U.S. Trust also had a half million dollar loan due from the
co-trustee
when the decedent died. During the estate administration, both
trustees agreed to a "settlement" allowing them to use the entire trust
principal
(instead of the debtor's own money) to repay the $500,000 loan to U.S.
Trust, and
they
had that decision approved in a "Consent Judgment" signed by the
probate
judge. The trouble was, my clients never knew about the
"settlement"
by the trustees, and they never received a copy of the Consent
Judgment
until six years after it was entered, when the trustees presented their
final account. That was when my clients discovered "their" trust
had no money in it.
For
a clear example of how
U. S. Trust duped my clients, read the last paragraph of
this letter
from U.S. Trust's lawyer, Joseph Imbriaco (rated one of New Jersey's
"best"
trust and estate lawyers by New Jersey Magazine), where he expresses
reservations as to the fairness of the settlement to my
clients ("the
children of Robert E. Wallace, Jr.")
Mr. Imbriaco sent copies of that letter to all interested parties in
the
case, except my clients. Despite its reservations, U.S.
Trust took no steps to change the settlement and kept the $500,000 it
had
taken from the trust.
My clients objected to the
trustees' account, but the probate judge was very sympathetic to Mr.
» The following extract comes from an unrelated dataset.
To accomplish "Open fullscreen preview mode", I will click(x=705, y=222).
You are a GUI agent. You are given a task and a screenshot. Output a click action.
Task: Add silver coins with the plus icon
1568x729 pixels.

Imbriaco (the judge had once been his client) and hostile to my
clients. The probate judge's approach to the
case is best expressed in this excerpt from
the
trial transcript, where he says my clients had no right to
be notified of the settlement because they hadn't then retained their
own lawyer to
monitor
the fiduciaries. In the judge's words, without their own
lawyer,
the trust beneficiaries weren't "players" entitled to an opportunity to
object
when
the fiduciaries hired to protect them engaged in
self-dealing. The learned judge proceeded to throw out the claim against U. S. Trust,
on
the ground that my clients were "negligent"
in not discovering the
fiduciaries' scheme. That was a
staggering
misapplication of fiduciary law. Beneficiaries don't have a duty
to discover fiduciary self-dealing - the
fiduciaries have a duty to disclose it!
Incredibly (and I mean that
literally), the
Appellate Division sustained the unfavorable result, but since it
couldn't
possibly sustain the court's negligence standard, it made up a
fictional finding by the probate judge
that he doubted my clients' credibility, and then it
sustained
that fictitious ruling. Although our appeal was focused on
the probate judge's negligence ruling, the Appellate Division opinion
never once mentioned it. Check the opinion
at page 9 for its reference to "credibility" findings the trial judge
never made. Read the entire opinion and see whether you can find
any reference to the "negligence" ruling, or to the letter from Mr.
Imbriaco cited above. That decision by the Appellate
Division was the most intellectually dishonest judicial opinion I
have seen in nearly 30 years practicing law.